Dolto évoque la castration, ou plutôt les castrations, multiples, propres à chaque stade libidinale, qui permettent « la symbolisation et (…) à modeler l’image du corps dans l’histoire de ses réélaborations successives » (p. 71).

La castration orale (le sevrage) permet à l’enfant l’accès au langage et ainsi de ne pas être en seule relation à la mère.

La castration anale permet l’indépendance de l’enfant vis-à-vis de la mère et d’acquérir l’autonomie et l’accès à la vie sociale grâce à la maîtrise de la motricité.

J’ai noté avec soin ce que nous append Dolto quant au fait que le parent se doit de préserver ce qui est appartient à l‘enfant, ce qui est son bien, et de ne pas s’en accorder maître (comme les parents qui jettent les jouets cassés des enfants). L’accès à la propriété passe par ce respect là. Aussi, Dolto dénonce quelque peu l’exagération faite quant au « caca-cadeau ». Il n’y a pas à s’extasier mais à encourager l’enfant dans toutes ses acquisitions.

MATÉRIEL
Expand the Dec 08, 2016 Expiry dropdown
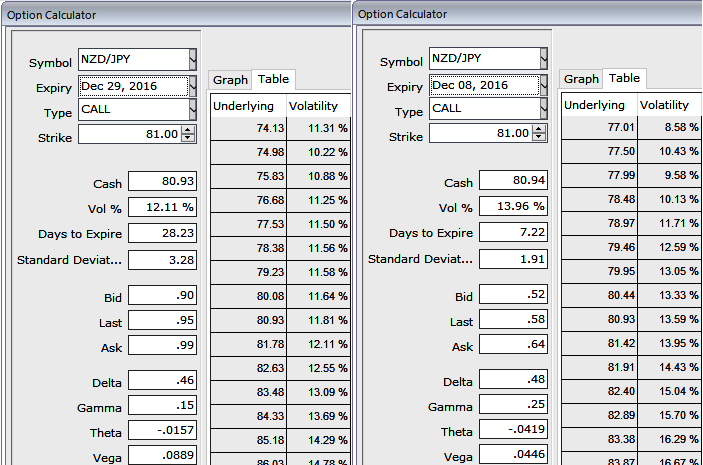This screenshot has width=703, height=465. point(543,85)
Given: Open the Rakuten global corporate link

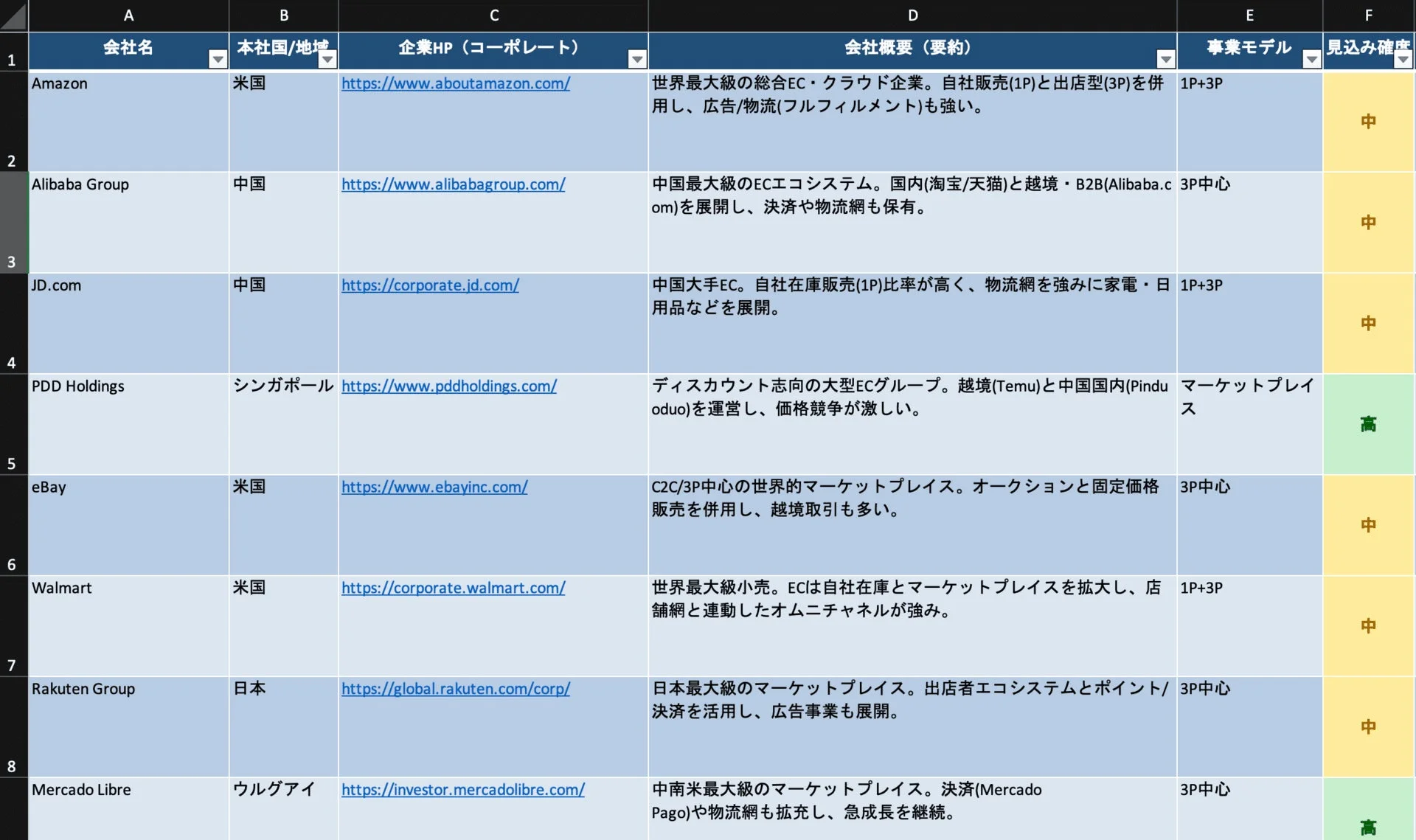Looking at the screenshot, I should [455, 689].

VOTRE OBJECTIF
Prolongez le texte sur les castrations selon Dolto en reprenant juste après sa dernière phrase.

RÉPONSE À L'EXERCICE
La castration œdipienne est « donnée » par la verbalisation de l’interdit de l’inceste et l’assurance pour l’enfant que ces tentatives de séduction sont sans effet sur le parent adulte. D’où l’importance de la castration des parents eux-mêmes. C’est indispensable pour que l’enfant cesse de vouloir plaire à tout prix à ses parents.

J’ai été interpellé par cette façon de dire, tout à fait intéressante, de castration « donnée » et « reçue ». Je ne l’avais jamais entendu ainsi.

 

Dolto résume ainsi les « fruits de la castration » : « c’est le sort fait aux pulsions qui ne peuvent pas se satisfaire directement dans la satisfaction du corps à corps, ou la satisfaction du corps avec des objets incestueux » (p. 76). Bref, c’est le renoncement à la satisfaction immédiate des pulsions. Je trouve que nous retrouvons ce raté dans chaque symptôme qui n’est qu’un déplacement de cette volonté impérieuse de satisfaction libidinale par défaut de castration.

 

Insistant sur le terme « symboligène », Dolto nous livre cette définition efficace de la castration : « processus qui s’accomplit chez un être humain lorsqu’un autre être humain lui signifie que l’accomplissement de son désir, sous la forme qu’il voudrait lui donner, est interdit par la Loi » (p. 78). Et d’ajouter que cet interdit « passe par le langage, que celui-ci soit gestuel, mimique ou verbal ».

Le complexe de castration renvoie alors à la confusion entre « l’épreuve à subir et ce risque imaginaire de mutilation ».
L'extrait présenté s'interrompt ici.